Jauković Valentina, Krajišnik Danina, Daković Aleksandra, Damjanović Ana, Krstić Jugoslav, Stojanović Jovica, Čalija Bojan
University of Belgrade, Faculty of Pharmacy, Vojvode Stepe 450, 11 221 Belgrade, Serbia.
University of Belgrade, Faculty of Pharmacy, Vojvode Stepe 450, 11 221 Belgrade, Serbia.
Mater Sci Eng C Mater Biol Appl. 2021 Apr;123:112029. doi: 10.1016/j.msec.2021.112029. Epub 2021 Mar 10.

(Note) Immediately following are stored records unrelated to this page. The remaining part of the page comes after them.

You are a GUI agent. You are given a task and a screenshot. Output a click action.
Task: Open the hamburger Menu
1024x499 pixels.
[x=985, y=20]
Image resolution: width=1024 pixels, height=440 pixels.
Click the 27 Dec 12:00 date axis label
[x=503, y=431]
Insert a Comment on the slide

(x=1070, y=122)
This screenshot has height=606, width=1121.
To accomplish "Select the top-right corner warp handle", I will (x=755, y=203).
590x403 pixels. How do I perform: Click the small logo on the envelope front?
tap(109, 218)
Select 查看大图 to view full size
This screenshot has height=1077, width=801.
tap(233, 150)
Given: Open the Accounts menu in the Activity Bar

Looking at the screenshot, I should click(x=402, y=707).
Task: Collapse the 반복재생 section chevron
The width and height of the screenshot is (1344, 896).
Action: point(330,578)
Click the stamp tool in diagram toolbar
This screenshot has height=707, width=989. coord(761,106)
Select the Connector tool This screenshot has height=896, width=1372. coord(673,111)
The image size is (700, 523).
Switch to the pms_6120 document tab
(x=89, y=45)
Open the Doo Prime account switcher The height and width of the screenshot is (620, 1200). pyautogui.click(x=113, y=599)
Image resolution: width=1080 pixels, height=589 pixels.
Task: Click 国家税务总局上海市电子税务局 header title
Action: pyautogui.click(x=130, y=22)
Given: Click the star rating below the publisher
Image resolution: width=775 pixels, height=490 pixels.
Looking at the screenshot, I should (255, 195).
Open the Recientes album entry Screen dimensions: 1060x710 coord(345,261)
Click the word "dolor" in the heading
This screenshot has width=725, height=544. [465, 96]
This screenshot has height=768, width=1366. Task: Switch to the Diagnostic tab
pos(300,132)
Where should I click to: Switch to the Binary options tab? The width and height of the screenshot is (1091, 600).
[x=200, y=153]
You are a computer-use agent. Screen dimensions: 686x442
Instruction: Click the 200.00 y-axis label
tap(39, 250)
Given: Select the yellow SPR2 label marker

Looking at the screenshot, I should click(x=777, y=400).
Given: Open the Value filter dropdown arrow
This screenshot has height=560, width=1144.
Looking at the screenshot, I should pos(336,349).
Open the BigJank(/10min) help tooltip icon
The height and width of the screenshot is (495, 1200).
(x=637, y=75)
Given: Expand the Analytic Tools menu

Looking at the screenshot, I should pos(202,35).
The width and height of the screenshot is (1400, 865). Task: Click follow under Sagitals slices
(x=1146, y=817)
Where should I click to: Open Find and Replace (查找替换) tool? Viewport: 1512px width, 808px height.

The functionality of halloysite (Hal) nanotubes as drug carriers can be improved by lumen enlargement and polymer modification. This study investigates the influence of selective acid etching on Hal functionalization with cationic biopolymer chitosan. Hal was subjected to lumen etching under mild conditions, loaded under vacuum with nonsteroidal antiinflammatory drug aceclofenac, and incubated in an acidic solution of chitosan. The functionality of pristine and etched Hal before and upon polymer functionalization was assessed by ζ-potential measurements, structural characterization (FT-IR, DSC and XRPD analysis), cell viability assay, drug loading and drug release studies. Acid etching increased specific surface area, pore volume and pore size of Hal, decreased ζ-potential and facilitated binding of the cationic polymer. XRPD and DSC analysis revealed crystalline structure of etched Hal. Successful chitosan binding and drug entrapment were further confirmed by FT-IR and DSC studies. XRPD showed surface polymer binding. DSC and FT-IR analyses confirmed the presence of the entrapped drug in its crystalline form. Drug loading was increased for ≈81% by selective lumen etching. Slight decrease of drug content occurred during chitosan functionalization due to aceclofenac diffusion in the polymer solution. The drug release was more sustained from etched Hal nanocomposites (up to ≈87% for 12 h) than from pristine Hal (up to ≈97% for 12 h) due to more intensive chitosan binding. High human fibroblast survival rates upon exposure to pristine and etched Hal before and after chitosan functionalization (>90% in the concentration of 1000 μg/mL) confirmed that both lumen etching under mild conditions and polymer functionalization had no significant effect on cytocompatibility. Based on these findings, selective lumen etching in combination with polycation modification appears to be a promising approach for improvement of Hal nanotubes functionality by increasing payload, polymer binding capacity, and sustained release properties with no significant effect on their cytocompatibility.
通过扩大管腔和聚合物改性可以提高埃洛石(Hal)纳米管作为药物载体的功能。本研究调查了选择性酸蚀刻对阳离子生物聚合物壳聚糖对Hal功能化的影响。在温和条件下对Hal进行管腔蚀刻,在真空下负载非甾体抗炎药醋氯芬酸,并在壳聚糖酸性溶液中孵育。通过ζ电位测量、结构表征(傅里叶变换红外光谱、差示扫描量热法和X射线粉末衍射分析)、细胞活力测定、药物负载和药物释放研究来评估原始Hal和蚀刻后的Hal在聚合物功能化前后的功能。酸蚀刻增加了Hal的比表面积、孔体积和孔径,降低了ζ电位,并促进了阳离子聚合物的结合。X射线粉末衍射和差示扫描量热法分析揭示了蚀刻后Hal的晶体结构。傅里叶变换红外光谱和差示扫描量热法研究进一步证实了壳聚糖的成功结合和药物包封。X射线粉末衍射显示表面聚合物结合。差示扫描量热法和傅里叶变换红外光谱分析证实了包封药物以结晶形式存在。通过选择性管腔蚀刻,药物负载增加了约81%。由于醋氯芬酸在聚合物溶液中的扩散,在壳聚糖功能化过程中药物含量略有下降。由于壳聚糖结合更强烈,蚀刻后的Hal纳米复合材料的药物释放比原始Hal更持久(12小时内高达约87%)(原始Hal在12小时内高达约97%)。在壳聚糖功能化前后,暴露于原始Hal和蚀刻后的Hal时,人类成纤维细胞的高存活率(在1000μg/mL浓度下>90%)证实,温和条件下的管腔蚀刻和聚合物功能化对细胞相容性均无显著影响。基于这些发现,选择性管腔蚀刻与聚阳离子改性相结合似乎是一种有前途的方法,可通过增加载药量、聚合物结合能力和缓释性能来改善Hal纳米管的功能,而对其细胞相容性无显著影响。